[PATCH v4] Make chained function calls in expressions work

Mon Nov 3 14:43:00 GMT 2014

Siva Chandra wrote:

>This is a follow up to the thread here:
>https://sourceware.org/ml/gdb-patches/2014-10/msg00000.html
>
>I have made all the suggested changes which now eliminates the need
>for two patches in this set. The single patch is attached.
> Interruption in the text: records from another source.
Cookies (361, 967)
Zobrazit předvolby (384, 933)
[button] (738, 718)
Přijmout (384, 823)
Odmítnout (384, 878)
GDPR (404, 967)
Thanks!  Now that you've convinced me that we need to store temporaries,
there's still a number of issues about how to actually implement this ...

> struct value *
> evaluate_expression (struct expression *exp)
> {
>+  int i, pc = 0;
>+  struct value *res, *val;
>+  struct cleanup *cleanups;
>+  value_vec *vec = exp->on_stack_temporaries_vec;
>+
>+  cleanups = make_cleanup (VEC_cleanup (value_ptr),
>+			   &exp->on_stack_temporaries_vec);
>+  res = evaluate_subexp (NULL_TYPE, exp, &pc, EVAL_NORMAL);
>+  /* If the result is on the expression stack, fetch it and mark it as
>+     not_lval.  */
>+  for (i = 0; VEC_iterate (value_ptr, vec, 1, val); i++)
>+    {
>+      if (res == val)
>+	{
>+	  if (value_lazy (res))
>+	    value_fetch_lazy (res);
>+	  VALUE_LVAL (res) = not_lval;
>+	  break;
>+	}
>+    }
>+  do_cleanups (cleanups);

There's two issues I see with that:

The minor issue is that modifying a value's lval status by simply assigning
to VALUE_LVAL has been deprecated for a long time.  While this is another one
of those partial transformations in GDB code, it would still be better to
avoid making it worse; if we do need to modify a value's lval, it ought to
be done via a defined interface implemented in value.c (the implementation
can simply assign to ->lval direcly).  See also below ...

The more significant problem is that this code is unsafe as is, in the sense
that it may happen that a temporary is allocated on the stack, but the
cleanup above never runs for it.  The problem is that all the subroutines
of evaluate_subexp will pass an expression to call_function_by_hand, but
only if evaluate_subexp was called via evaluate_expression will the cleanup
be performed.

Unfortunately, there are several code paths where evaluate_subexp or one of
its subroutines is called directly.  For example, there's print_object_command
in objc-lang.c, there's fetch_subexp_value (used from watchpoint code), and
there is even stap_evaluate_probe_argument calling evaluate_subexp_standard
directly (I may have missed some further calls).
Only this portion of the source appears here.